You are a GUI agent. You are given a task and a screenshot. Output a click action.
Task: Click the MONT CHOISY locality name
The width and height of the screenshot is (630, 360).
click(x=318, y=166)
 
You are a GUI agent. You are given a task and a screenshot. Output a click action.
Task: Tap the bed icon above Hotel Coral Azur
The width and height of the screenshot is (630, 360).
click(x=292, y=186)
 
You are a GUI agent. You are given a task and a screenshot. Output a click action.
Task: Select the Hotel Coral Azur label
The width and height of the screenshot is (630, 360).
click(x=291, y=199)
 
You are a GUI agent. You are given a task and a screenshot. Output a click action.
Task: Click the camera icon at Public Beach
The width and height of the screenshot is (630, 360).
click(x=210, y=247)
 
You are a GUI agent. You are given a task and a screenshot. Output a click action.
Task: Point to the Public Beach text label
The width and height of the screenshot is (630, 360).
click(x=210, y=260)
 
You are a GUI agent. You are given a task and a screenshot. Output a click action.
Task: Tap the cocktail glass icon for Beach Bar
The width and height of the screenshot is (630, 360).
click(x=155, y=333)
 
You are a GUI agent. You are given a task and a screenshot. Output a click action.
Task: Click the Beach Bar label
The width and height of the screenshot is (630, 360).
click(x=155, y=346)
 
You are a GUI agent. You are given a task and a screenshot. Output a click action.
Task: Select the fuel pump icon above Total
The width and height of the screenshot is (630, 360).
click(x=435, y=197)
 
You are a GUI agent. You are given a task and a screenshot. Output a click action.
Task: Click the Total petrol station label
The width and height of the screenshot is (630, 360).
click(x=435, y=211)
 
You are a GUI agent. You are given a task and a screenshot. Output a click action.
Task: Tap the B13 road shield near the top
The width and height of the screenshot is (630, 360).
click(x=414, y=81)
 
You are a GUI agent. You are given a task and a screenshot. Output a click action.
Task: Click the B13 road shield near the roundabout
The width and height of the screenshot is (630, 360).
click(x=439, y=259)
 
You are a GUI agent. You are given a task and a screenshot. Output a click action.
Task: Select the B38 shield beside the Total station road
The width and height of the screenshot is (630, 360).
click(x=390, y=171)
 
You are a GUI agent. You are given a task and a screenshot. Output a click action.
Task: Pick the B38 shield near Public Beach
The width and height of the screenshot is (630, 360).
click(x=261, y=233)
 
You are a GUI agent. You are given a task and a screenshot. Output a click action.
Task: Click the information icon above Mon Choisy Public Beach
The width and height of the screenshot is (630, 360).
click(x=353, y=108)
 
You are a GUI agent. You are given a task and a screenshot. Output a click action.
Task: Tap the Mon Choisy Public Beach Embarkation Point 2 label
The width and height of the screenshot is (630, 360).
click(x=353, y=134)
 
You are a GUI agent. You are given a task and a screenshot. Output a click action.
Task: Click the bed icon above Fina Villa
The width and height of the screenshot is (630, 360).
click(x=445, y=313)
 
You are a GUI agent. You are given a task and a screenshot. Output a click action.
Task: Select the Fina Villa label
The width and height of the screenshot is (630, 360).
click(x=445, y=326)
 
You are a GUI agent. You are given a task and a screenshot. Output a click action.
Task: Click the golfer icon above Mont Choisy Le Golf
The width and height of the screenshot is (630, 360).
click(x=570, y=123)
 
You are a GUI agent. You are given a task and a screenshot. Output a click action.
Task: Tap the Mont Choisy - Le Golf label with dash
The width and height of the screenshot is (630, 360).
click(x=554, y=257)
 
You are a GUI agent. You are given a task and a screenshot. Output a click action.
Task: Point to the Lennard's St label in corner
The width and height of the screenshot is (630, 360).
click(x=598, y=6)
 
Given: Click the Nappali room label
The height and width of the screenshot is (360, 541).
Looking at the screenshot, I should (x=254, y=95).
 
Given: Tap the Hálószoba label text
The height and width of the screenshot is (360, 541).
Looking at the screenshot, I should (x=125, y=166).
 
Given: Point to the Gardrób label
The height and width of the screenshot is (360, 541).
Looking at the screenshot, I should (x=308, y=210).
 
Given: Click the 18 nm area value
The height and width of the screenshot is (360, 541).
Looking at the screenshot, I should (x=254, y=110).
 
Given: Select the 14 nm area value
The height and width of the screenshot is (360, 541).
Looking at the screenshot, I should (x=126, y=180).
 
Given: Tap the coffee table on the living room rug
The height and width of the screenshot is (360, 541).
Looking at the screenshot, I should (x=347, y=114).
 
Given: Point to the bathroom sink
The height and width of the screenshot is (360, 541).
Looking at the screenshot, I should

§ DEINE AUFGABE: Übertrage die Zeilen von der Zeile mit „Given: Click the Nappali room label“ bis zum Ende der Einträge in eine nummerierte Liste, beide Enden eingeschlossen. Lass dabei die Leerzeilen weg.

§ LÖSUNG UNTEN:
1. Given: Click the Nappali room label
2. The height and width of the screenshot is (360, 541).
3. Looking at the screenshot, I should (x=254, y=95).
4. Given: Tap the Hálószoba label text
5. The height and width of the screenshot is (360, 541).
6. Looking at the screenshot, I should (x=125, y=166).
7. Given: Point to the Gardrób label
8. The height and width of the screenshot is (360, 541).
9. Looking at the screenshot, I should (x=308, y=210).
10. Given: Click the 18 nm area value
11. The height and width of the screenshot is (360, 541).
12. Looking at the screenshot, I should (x=254, y=110).
13. Given: Select the 14 nm area value
14. The height and width of the screenshot is (360, 541).
15. Looking at the screenshot, I should (x=126, y=180).
16. Given: Tap the coffee table on the living room rug
17. The height and width of the screenshot is (360, 541).
18. Looking at the screenshot, I should (x=347, y=114).
19. Given: Point to the bathroom sink
20. The height and width of the screenshot is (360, 541).
21. Looking at the screenshot, I should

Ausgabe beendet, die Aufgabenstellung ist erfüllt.